Even if the much-maligned "trust fund" theory were the rationale of the doctrine of charitable immunity in Virginia (St. Vincent v. Thompson, supra, Weston's Adm'x., supra), the effect of tort liability on any charitable contributions would be minimal indeed, affecting only a $50.00 gift out of $5,640,073.99 revenues in 1966. The immunity is instead based upon broad grounds of public policy. (Oakes, supra, Weston's Adm'x., supra). It is the public policy of the law to avoid casting back upon the community, by the depletion of the assets of charitable hospitals through tort claims, the burden of caring for the indigents who are now given free care. (Hill, supra).

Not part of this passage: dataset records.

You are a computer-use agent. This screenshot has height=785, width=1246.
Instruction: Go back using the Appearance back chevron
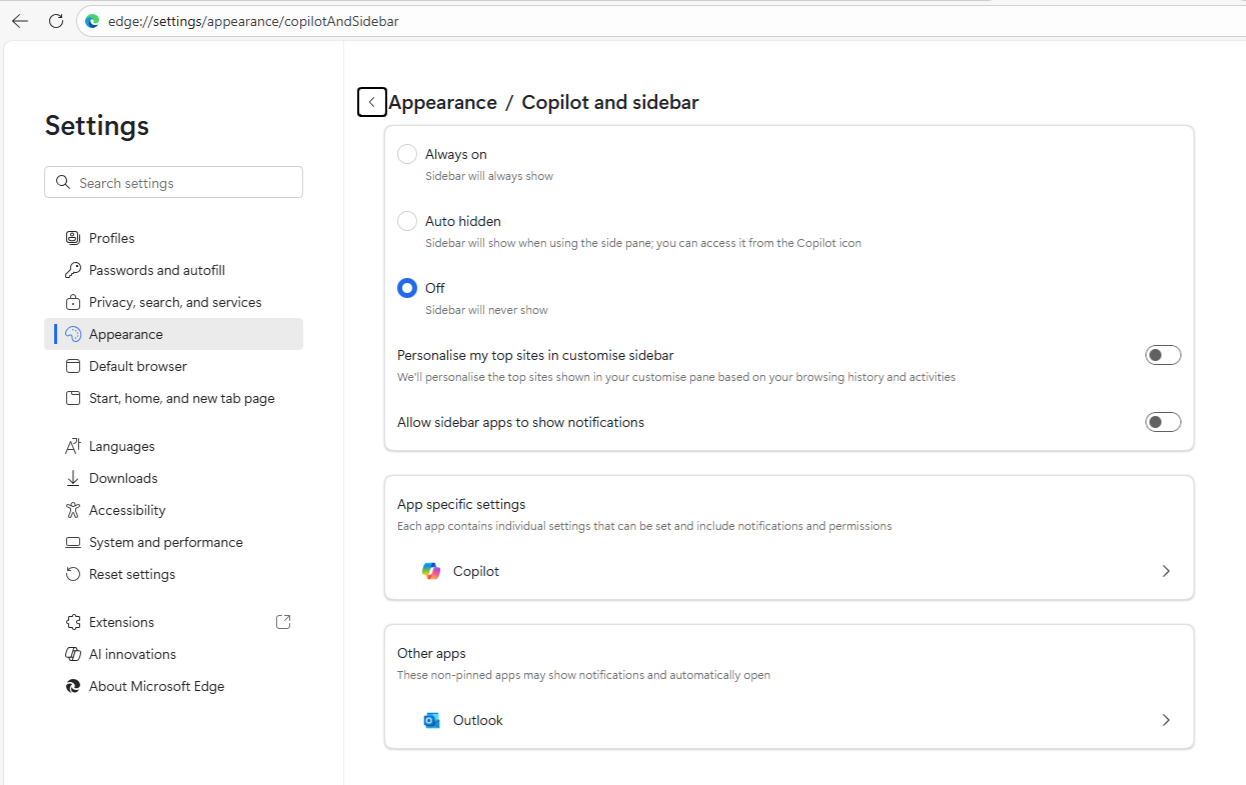click(x=372, y=102)
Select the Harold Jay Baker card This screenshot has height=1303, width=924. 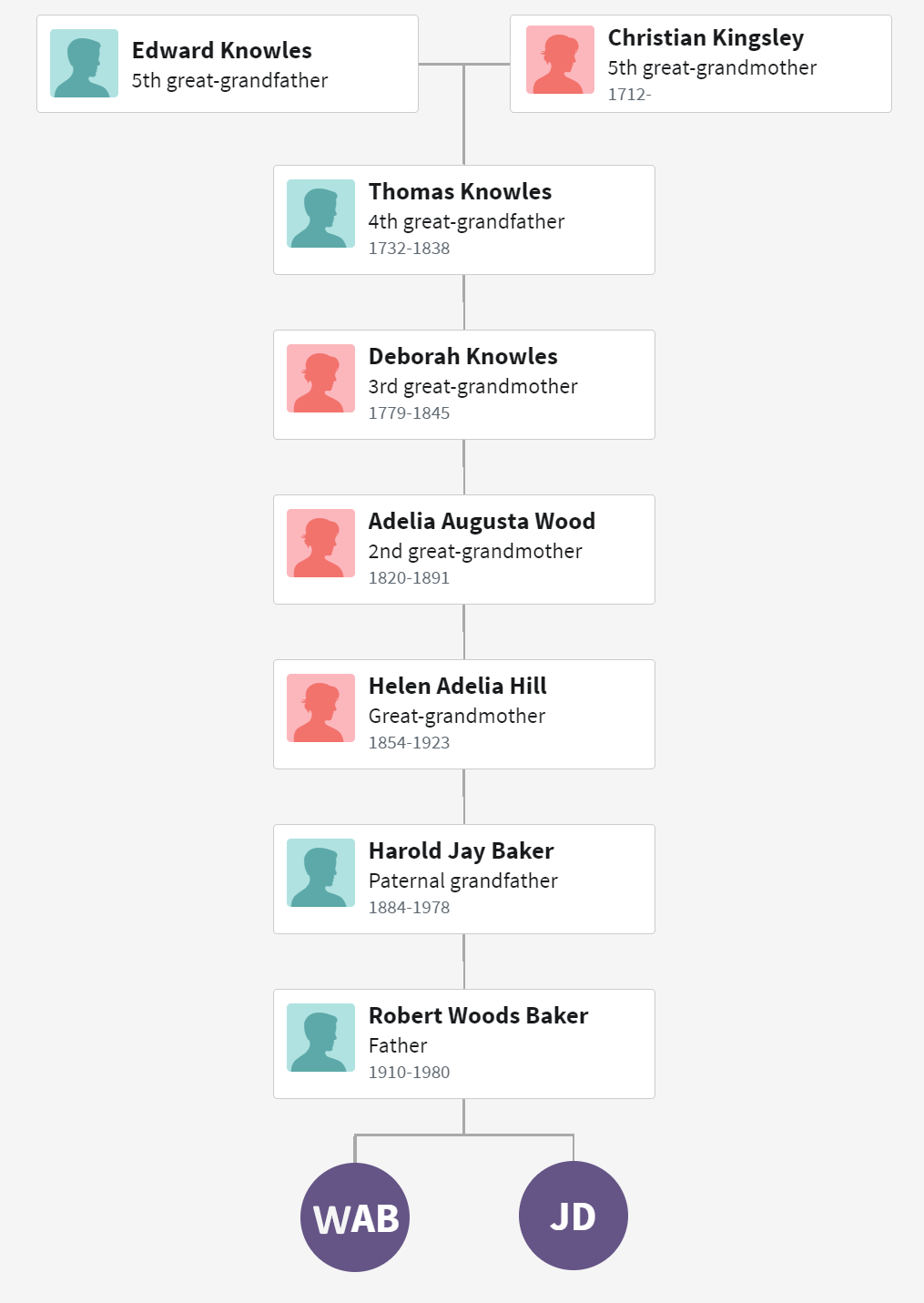pyautogui.click(x=464, y=879)
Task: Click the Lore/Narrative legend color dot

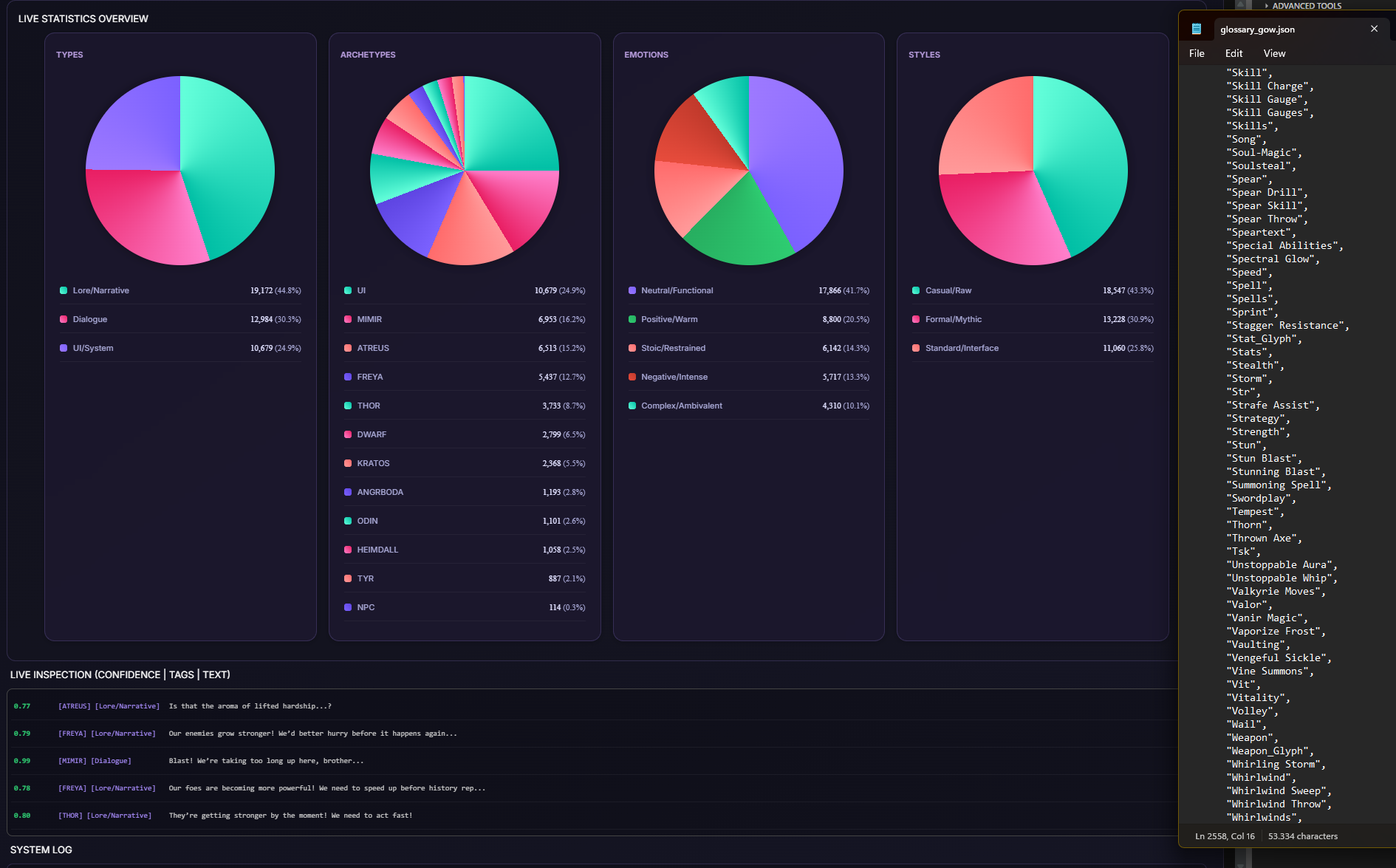Action: [64, 290]
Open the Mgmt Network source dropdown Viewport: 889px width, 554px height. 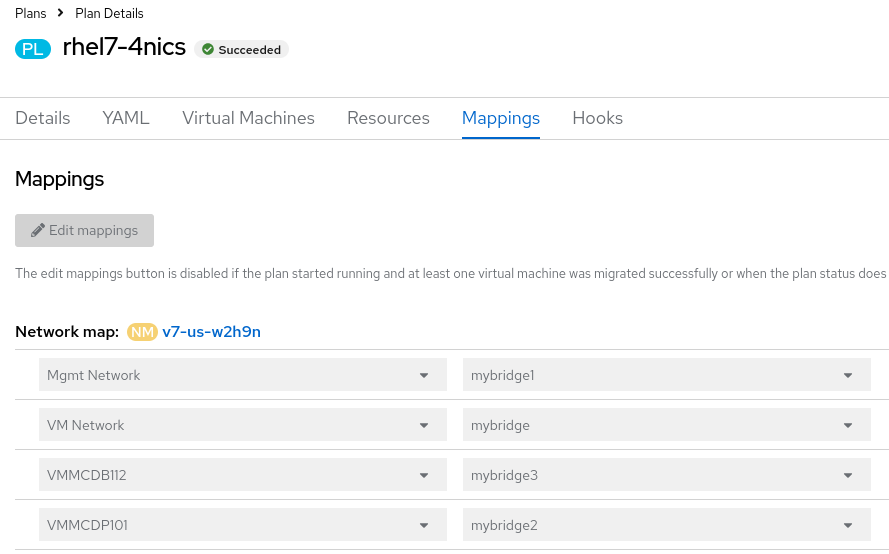pos(242,376)
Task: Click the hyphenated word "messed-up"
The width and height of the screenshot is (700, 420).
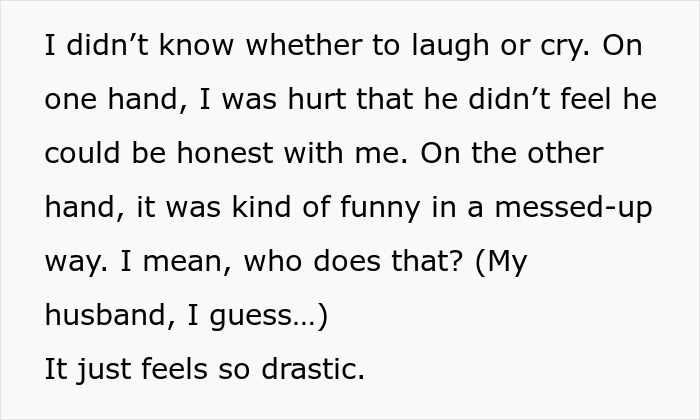Action: pyautogui.click(x=573, y=209)
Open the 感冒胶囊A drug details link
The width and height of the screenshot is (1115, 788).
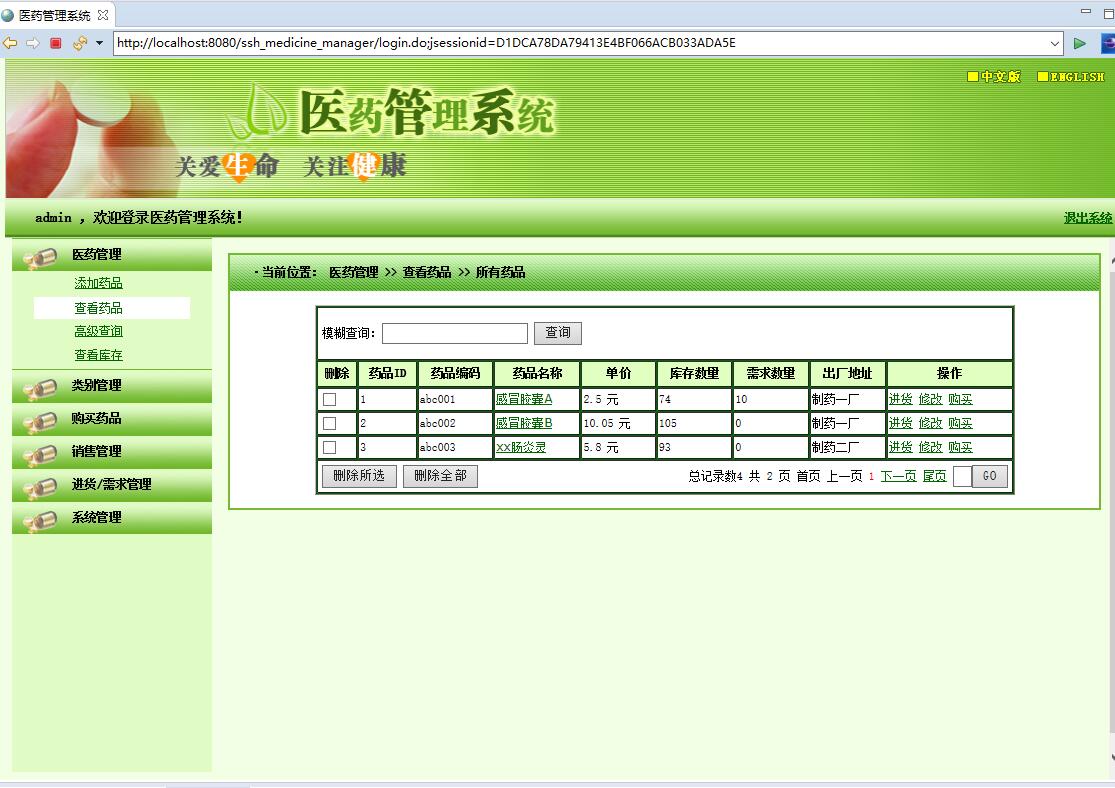[524, 398]
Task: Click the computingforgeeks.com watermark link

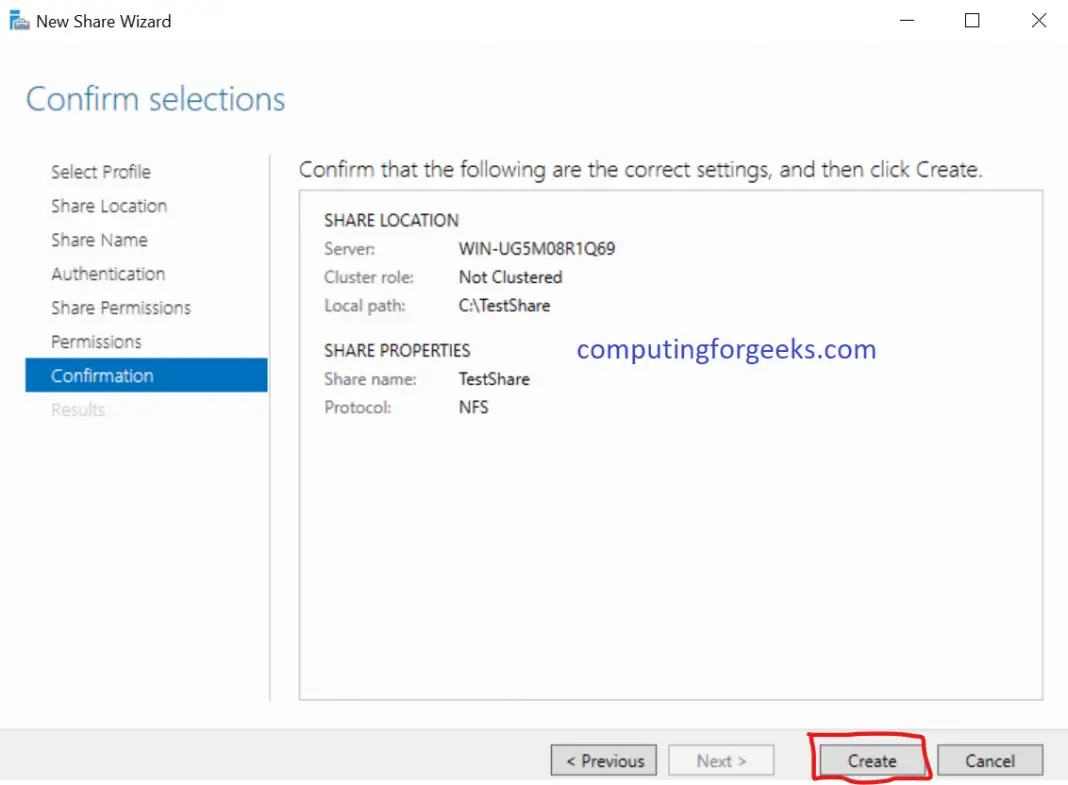Action: pos(726,349)
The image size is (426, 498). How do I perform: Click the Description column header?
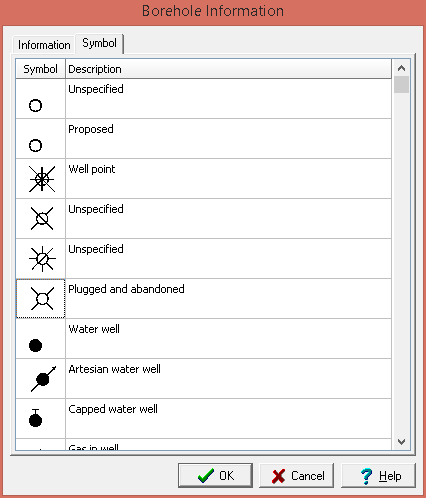pyautogui.click(x=228, y=69)
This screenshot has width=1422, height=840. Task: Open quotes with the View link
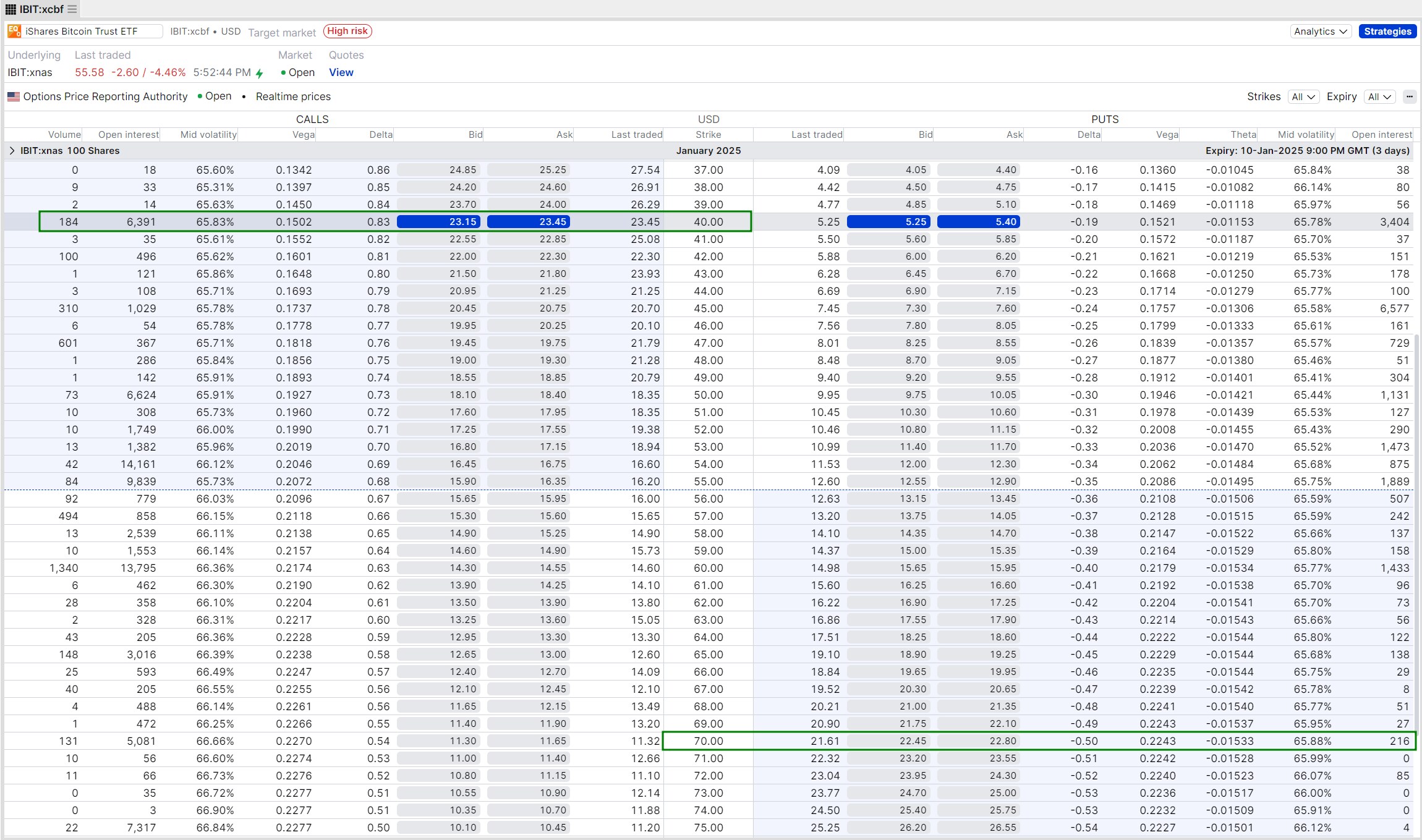[341, 72]
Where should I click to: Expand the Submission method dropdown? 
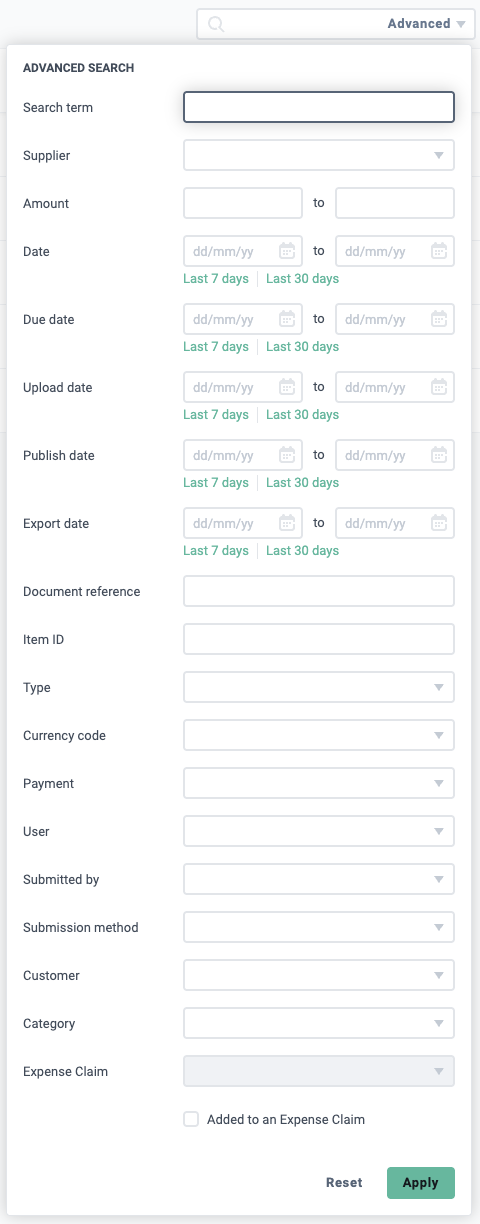(x=319, y=927)
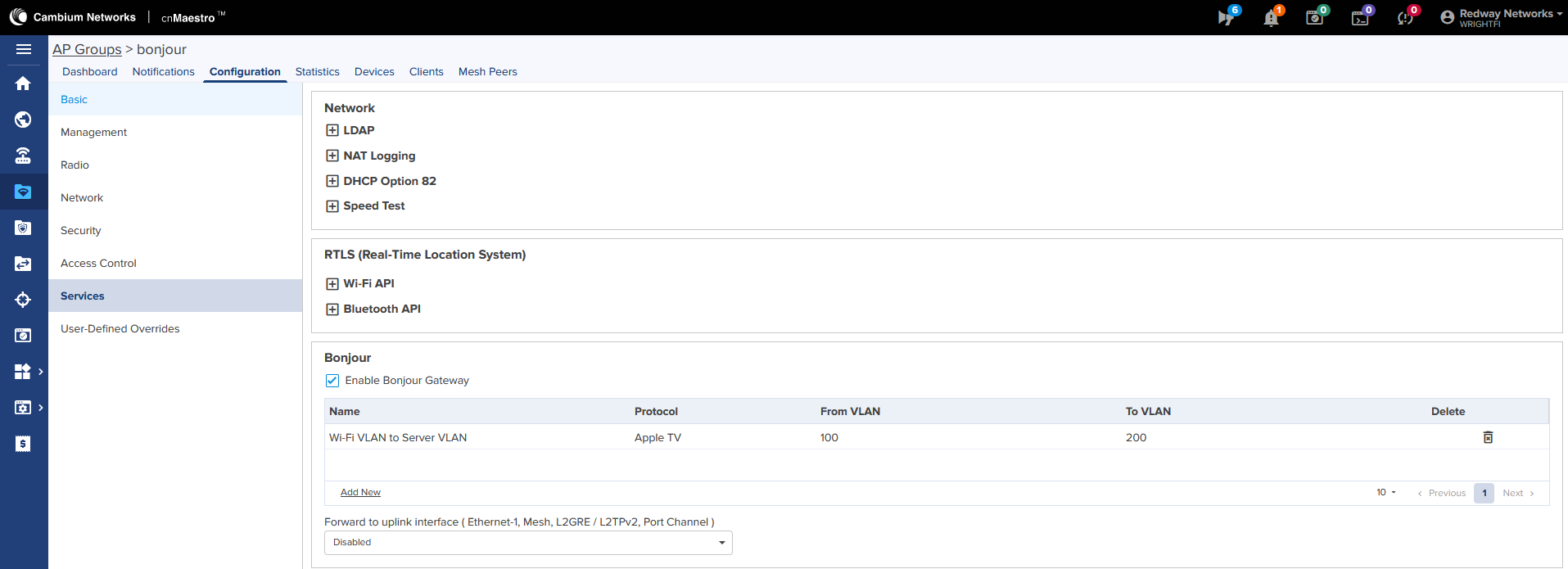
Task: Open the access point devices sidebar icon
Action: pos(23,156)
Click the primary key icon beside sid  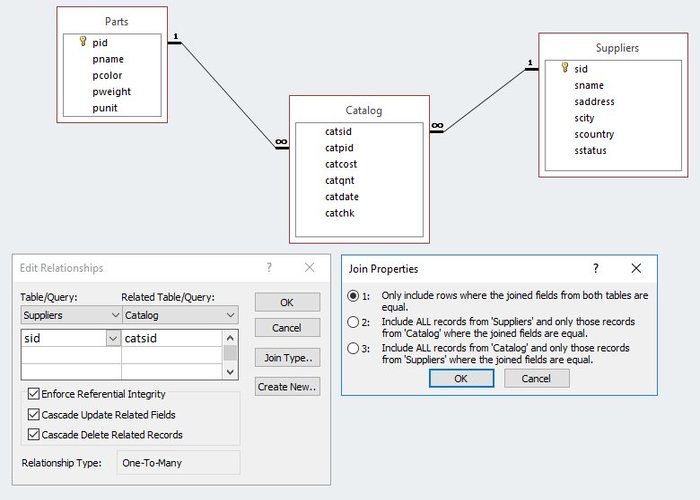565,69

The evidence fails to show that any appreciable effect of this kind would result to the public if Arlington Hospital were required to bear the burden of any torts it might commit. In Roanoke Hosp. Assn. v. Hayes, 204 Va. 703 (1963), the most recent case upon the subject, the Court remarked that the doctrine of charitable immunity should not be extended, its wisdom not being entirely free from doubt.
The Court concludes that the defendant Hospital has failed to carry its burden of proving that it is a charitable institution, entitled to immunity from tort claims.
Counsel for plaintiff should prepare an order overruling the Plea in Bar.